In lieu of an abstract, here is a brief excerpt of the content:

  • Preservation and Negotiation of History and Identity in Lexington, Kentucky
  • Bryan D. Orthel (bio)

I want modernism to emerge as a distinctive patterning of mental and technical possibilities. . . . “Modernity” means contingency. It points to a social order which has turned from the worship of ancestors and past authorities to the pursuit of a projected future—of goods, pleasures, freedoms, forms of control over nature, or infinities of information. This process goes along with a great emptying and sanitizing of the imagination. Without ancestor-worship, meaning is in short supply—“meaning” here meaning agreed-on and instituted forms of value and understanding, implicit orders, stories and images in which a culture crystallizes its sense of the struggle with the realm of necessity and the reality of pain and death. . . .

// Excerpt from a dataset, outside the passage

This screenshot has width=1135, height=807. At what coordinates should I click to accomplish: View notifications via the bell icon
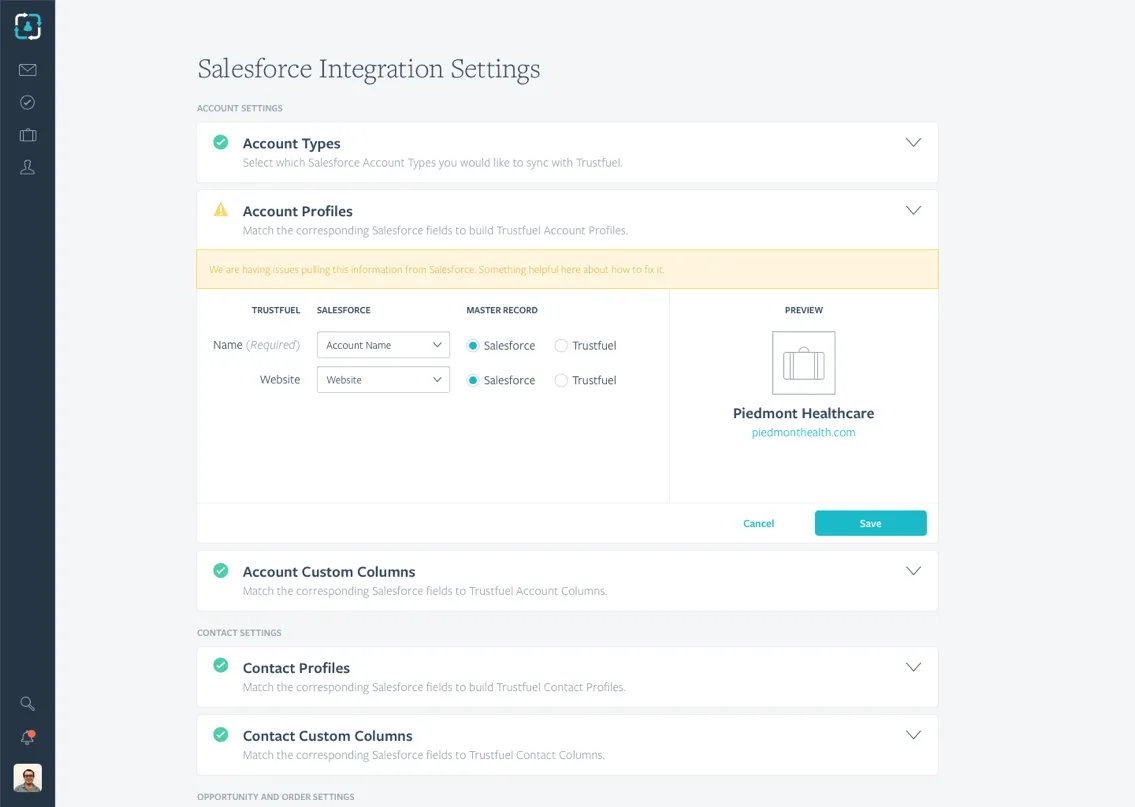(x=27, y=737)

We know we are living a new form of life, in which all previous notions of belief and sociability have been scrambled. And the true terror of this new order has to do with its being ruled—and obscurely felt to be ruled—by sheer concatenation . . . that is, by a system without any focusing purpose to it, or any compelling image or ritualization of that purpose.

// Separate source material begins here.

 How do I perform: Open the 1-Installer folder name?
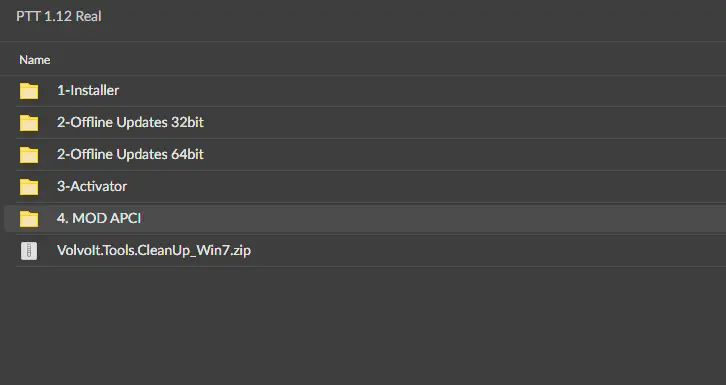click(x=88, y=90)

— T. J. Clark, Farewell to an Idea1

In the fall of 2010, visitors to downtown Lexington, Kentucky, saw an unusual urban contradiction. An entire city block in the figural and physical heart of the city was empty.2 Instead of buildings, the block was covered with grass and fenced like a horse paddock on one of the farms surrounding the city (Figures 1 and 2). Dynamically painted, full-size, fiberglass horses—a public art project—stood on sidewalks and outside prominent buildings throughout downtown. The public art project coincided with the World Equestrian Games hosted by Lexington that year.3 Several of the fiberglass horses appeared to stroll the sidewalks adjacent to the empty block. The block was opened for concerts and other gatherings during public celebrations. A passerby on Main Street could have seen a herd of people enjoying themselves within the fence, while horses outside the fence wandered the streets. Not only were roles reversed, but the city had been turned inside out. A block of the city developed almost since the town’s founding had been cleared and transparently, if paradoxically, transformed into a version of the agricultural landscape threatened by the city’s continued, sprawling growth. This “pastured” block—both as re-created pasture and sanitized history—represented a continuous, ongoing fight over the city’s identity. Buildings had been demolished; history destroyed; the relationship of powerful subsets of the community questioned; and the city’s status quo interrupted. The events surrounding the pastured block reveal deep questions about how Lexington residents interact with each other and understand who they are as modern individuals. These events exist in a context of other community struggles that address race, economics, and the politics of space. The pastured block demonstrates the residents’ twenty-first-century fight for identity through understanding of the past and what they imagine the future will be.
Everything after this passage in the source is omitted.